In the past few years, however, researchers have seemed more interested in tracking HIV cases among women, she said. Two recent factors led to this. In 1995, the CDC convened a meeting for researchers, health care providers, and Lesbian health activists to discuss HIV issues related to Lesbians. The meeting brought together people who had been pushing for more research on Lesbian health and, Ethier said, this provided the impetus for the current study.
In addition, data reported in 1995 from the HIV-Epidemiologic Research Study (HERS) indicated that 18 percent of HIV-positive women reported same-sex contact. But, again, CDC officials have said that HIV-positive women who reported same-sex contact also tend to report engaging in heterosexual contact or injecting illicit drugs.
Nevertheless, Ethier said the number of HIV-positive women who reported same-sex contact was much higher than expected.
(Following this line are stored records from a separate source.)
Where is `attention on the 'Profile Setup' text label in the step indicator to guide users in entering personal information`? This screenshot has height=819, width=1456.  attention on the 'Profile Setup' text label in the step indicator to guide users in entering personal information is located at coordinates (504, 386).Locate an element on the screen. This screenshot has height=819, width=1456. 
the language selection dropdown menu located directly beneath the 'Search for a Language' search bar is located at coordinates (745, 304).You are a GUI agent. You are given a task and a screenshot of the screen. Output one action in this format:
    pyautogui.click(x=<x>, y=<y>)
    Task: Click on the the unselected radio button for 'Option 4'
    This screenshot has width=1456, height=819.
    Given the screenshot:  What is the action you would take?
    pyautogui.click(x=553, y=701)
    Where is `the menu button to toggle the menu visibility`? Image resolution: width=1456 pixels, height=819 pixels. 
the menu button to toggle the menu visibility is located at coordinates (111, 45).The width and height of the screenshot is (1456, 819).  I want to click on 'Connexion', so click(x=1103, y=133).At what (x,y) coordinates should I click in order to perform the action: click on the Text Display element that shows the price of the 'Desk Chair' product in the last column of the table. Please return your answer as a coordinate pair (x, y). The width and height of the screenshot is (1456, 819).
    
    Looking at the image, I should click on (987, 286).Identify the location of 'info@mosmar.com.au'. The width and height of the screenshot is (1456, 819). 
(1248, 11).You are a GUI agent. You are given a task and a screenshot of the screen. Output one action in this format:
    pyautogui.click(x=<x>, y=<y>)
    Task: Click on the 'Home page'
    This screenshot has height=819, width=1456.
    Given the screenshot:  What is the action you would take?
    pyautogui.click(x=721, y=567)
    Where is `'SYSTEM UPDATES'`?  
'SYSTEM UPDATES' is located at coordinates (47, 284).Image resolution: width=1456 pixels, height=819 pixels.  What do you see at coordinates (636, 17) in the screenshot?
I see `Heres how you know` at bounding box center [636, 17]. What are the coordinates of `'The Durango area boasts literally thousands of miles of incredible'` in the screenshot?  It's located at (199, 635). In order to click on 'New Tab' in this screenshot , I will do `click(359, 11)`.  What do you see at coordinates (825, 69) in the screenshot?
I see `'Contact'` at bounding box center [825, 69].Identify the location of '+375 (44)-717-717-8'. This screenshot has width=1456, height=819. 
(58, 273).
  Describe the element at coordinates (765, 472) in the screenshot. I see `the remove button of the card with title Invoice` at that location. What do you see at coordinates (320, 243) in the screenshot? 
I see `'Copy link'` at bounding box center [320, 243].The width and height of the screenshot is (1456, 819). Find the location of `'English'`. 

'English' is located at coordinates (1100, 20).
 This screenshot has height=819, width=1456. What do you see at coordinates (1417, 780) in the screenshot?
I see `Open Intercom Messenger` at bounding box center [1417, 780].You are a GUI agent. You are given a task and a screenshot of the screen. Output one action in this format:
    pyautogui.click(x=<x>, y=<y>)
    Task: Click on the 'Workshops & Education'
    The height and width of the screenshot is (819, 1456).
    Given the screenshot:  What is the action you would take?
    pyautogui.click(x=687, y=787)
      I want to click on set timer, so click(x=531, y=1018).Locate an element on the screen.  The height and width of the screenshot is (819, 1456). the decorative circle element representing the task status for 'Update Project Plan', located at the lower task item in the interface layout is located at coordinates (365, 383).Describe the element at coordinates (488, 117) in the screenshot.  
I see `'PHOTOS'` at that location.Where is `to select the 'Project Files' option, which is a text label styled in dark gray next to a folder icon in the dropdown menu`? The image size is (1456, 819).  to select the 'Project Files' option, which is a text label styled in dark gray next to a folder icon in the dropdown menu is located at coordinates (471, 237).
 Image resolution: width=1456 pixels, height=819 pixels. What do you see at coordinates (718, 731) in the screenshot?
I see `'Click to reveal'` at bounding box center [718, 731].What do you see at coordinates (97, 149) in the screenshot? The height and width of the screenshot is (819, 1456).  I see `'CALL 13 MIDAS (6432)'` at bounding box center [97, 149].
The HERS study involved identifying females with HIV as well as collecting information about sexual behavior for women who were HIV-positive and HIV-negative.
"This is really something that needs attention and that hasn't always been an easy process, but the CDC has been really receptive to this study," Ethier said. "We hope what we get out of it shows the importance of looking further into this issue."
Renee Culver will be coordinating Whitman-Walker Clinic's participation in the study about woman-to-woman transmission of HIV. For information about enrolling in the study, contact Culver at (202) 939-7896.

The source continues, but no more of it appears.